• **TEKS YANG DIBERIKAN**

------------------------------------

Ketentuan Pasal 20 ayat (2) Perubahan Pertama UUD
1945 tidak lagi abslout setelah dirumuskannya Pasal 22D ayat (2) Perubahan
Ketiga UUD 1945. Artinya, tidak semua rancangan undang-undang (RUU) dibahas
bersama hanya oleh DPR dan Presiden, melainkan ada pula RUU yang pembahasannya
mengikutsertakan DPD.
Pasal 20 ayat (2) Perubahan Pertama UUD 1945 (tahun 1999)
menyatakan, “Setiap
rancangan undang-undang dibahas oleh Dewan Perwakilan Rakyat dan Presiden untuk
mendapat persetujuan bersama.” Kemudian Pasal 22D ayat (2)
Perubahan Ketiga UUD 1945 (tahun 2001) menyatakan, “Dewan Perwakilan Daerah ikut membahas
rancangan undang-undang yang berkaitan dengan otonomi daerah; hubungan pusat
dan daerah; pembentukan, pemekaran, dan penggabungan daerah; pengelolaan sumber
daya alam dan sumber daya ekonomi lainnya, serta perimbangan keuangan pusat dan
daerah; serta memberikan pertimbangan kepada Dewan Perwakilan Rakyat atas
rancangan undang-undang anggaran pendapatan dan belanja negara dan rancangan
undang-undang yang berkaitan dengan pajak, pendidikan, dan agama.”

------------------------------------

• **CUPLIKAN DATA**
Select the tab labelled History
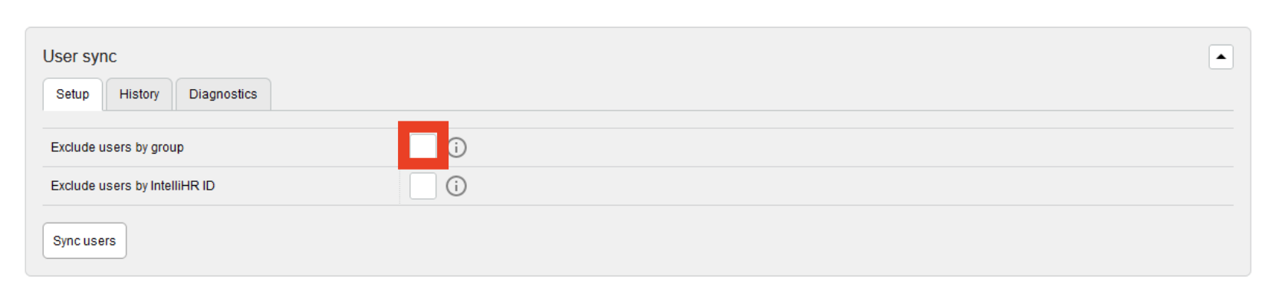[139, 94]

------------------------------------

• **TUGAS YANG DIKERJAKAN**
Tuliskan lanjutan teks tentang keikutsertaan DPD dalam pembahasan RUU di atas, dimulai setelah kalimat terakhirnya.

• **HASIL LATIHAN**
Ketentuan Pasal 22D ayat (2) Perubahan Ketiga UUD
1945 merupakan pengecualian (lex specialis) terhadap Ketentuan Pasal 20
ayat (2) Perubahan Pertama UUD 1945. Dengan pengecualian tersebut, maka
Ketentuan Pasal 20 ayat (2) Perubahan Pertama UUD 1945 harus dikaitkan secara
sistematis dengan Pasal 22D ayat (2) Perubahan Ketiga UUD 1945.
“Persetujuan RUU yang disebut dalam Pasal 22D ayat
(2) Perubahan Ketiga dengan demikian dilakukan oleh tiga institusi, yaitu DPR,
DPD, dan Presiden atau tripartit.”
Demikian disampaikan oleh Refly Harun (Prinsipal
Pemohon) dalam persidangan di Mahkamah Konstitusi (MK), Rabu (23/1/2013).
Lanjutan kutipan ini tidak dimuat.